Mientras la felicidad iba ensayando su postura en los años de la infancia, en la tele aparecía siempre algún negrito desnutrido que mamá nos señalaba para que comiéramos bien. Mira, decía, esos pobres niños no tienen nada para comer. África fue durante la infancia la geografía de la culpa. Debíamos comer por todos aquellos niños que no comían, si comíamos mal nos miraban los niños hambrientos desde la distancia imposible del televisor; estaban ahí, vigilando que nos comiéramos todo, acaso para rebañar lo que dejábamos. Luego, al albur de la adolescencia, África fue tomando posiciones en lo que yo llamaba justicia social. Ya no era un hambre falto de caridad, limosna, etcétera, era un hambre contaminado de odio. Crecimos creyendo que aquellos niños se morían por falta de comida cuando lo que les faltaba no era más que justicia. En un mundo justo aquello no hubiera sucedido nunca, pero a Dios no le gusta la justicia, y el mundo lo creó Dios.
Con los años he visto cómo África ha ido poco a poco acercándose a las costas europeas, y cómo poco a poco nuestro país se ha ido llenando de senegales y marroquíes que venían a recoger la cosecha o a construir edificios o a vender gafas de sol en la playa. De las imágenes ochenteras del hambre etíope pasamos a la realidad de la inmigración. España nunca fue un país receptor, más bien todo lo contrario: fueron nuestros padres los que buscaron en Alemania un sueldo. España es una nación bisoña en cuanto al fenómeno de la inmigración se refiere, también en muchas otras cuestiones que ahora no vienen al caso. Pensemos que España es un Estado de treinta y seis años.
Toda epidemia tiene una puesta en abismo que desenmascara la manida condición humana, también una lección que sólo sirve a quien quiera prestar atención. África siempre ha formado parte de una especie de culpabilidad colectiva, un mito que ha venido explicando los excesos de Occidente. Ahora parece que su realidad nos salpica, parece que el Ébola no es solo una cuestión africana que observamos en la tele mientras cenamos. El problema africano se está convirtiendo poco a poco en un problema global, el mundo ya no contiene otros mundos, el mundo es una gigantesca comunidad donde todo está interconectado, y donde las decisiones (incluso el pasado) van urdiendo un entramado en forma de tela de araña de donde ya es imposible escapar.

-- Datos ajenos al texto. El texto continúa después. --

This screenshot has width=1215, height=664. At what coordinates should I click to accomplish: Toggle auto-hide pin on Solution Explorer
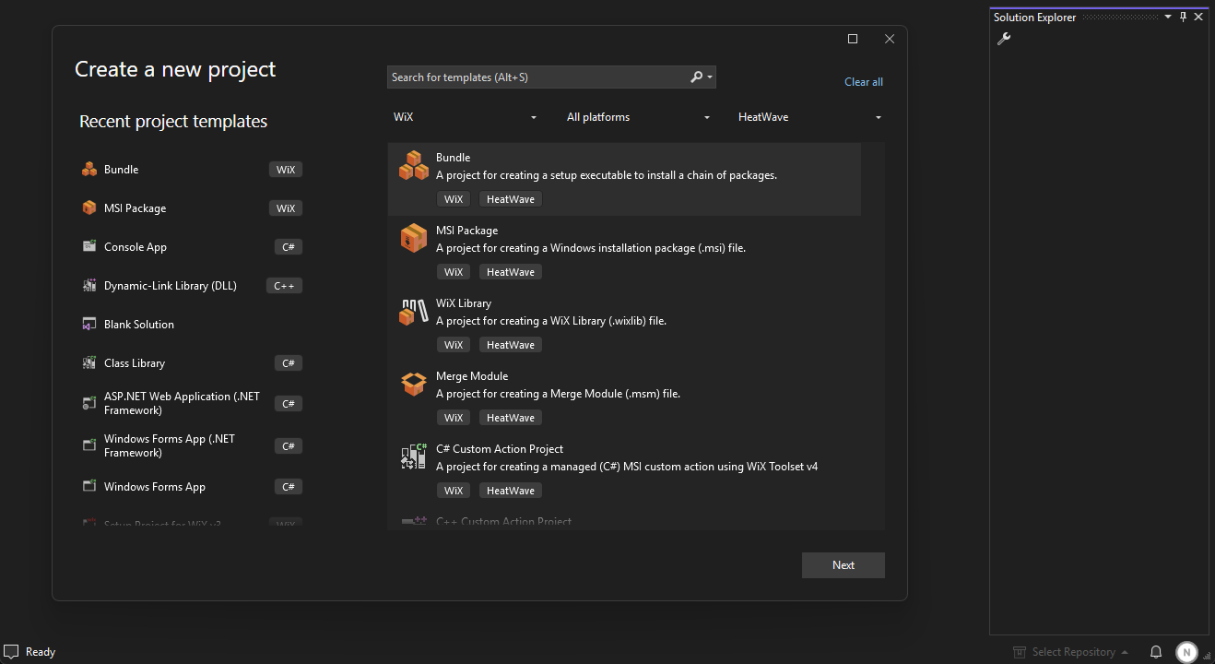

En la peste de Albert Camus, la enfermedad se presenta un buen día y desaparece luego, 350 páginas más allá, dejando un reguero de muertos ; la mecánica de la peste es inexplicable, lo que nos cuenta Camus es cómo los hombres actúan, se responsabilizan o escurren el bulto frente a situaciones extremas, lo que Camus viene a pintarnos es no tanto la peste sino cómo el hombre se enfrenta, comprende o acoge a la peste, es decir, cómo el hombre pasa a ser un agente responsable y no una mera víctima del destino. La cuestión del Ébola no es saber si podremos detenerlo, más bien consiste en desentrañar qué quiere decir que un país europeo sufra aun mínimamente los efectos de una enfermedad devastadora. Todo son señales, solo hay que saber leerlas.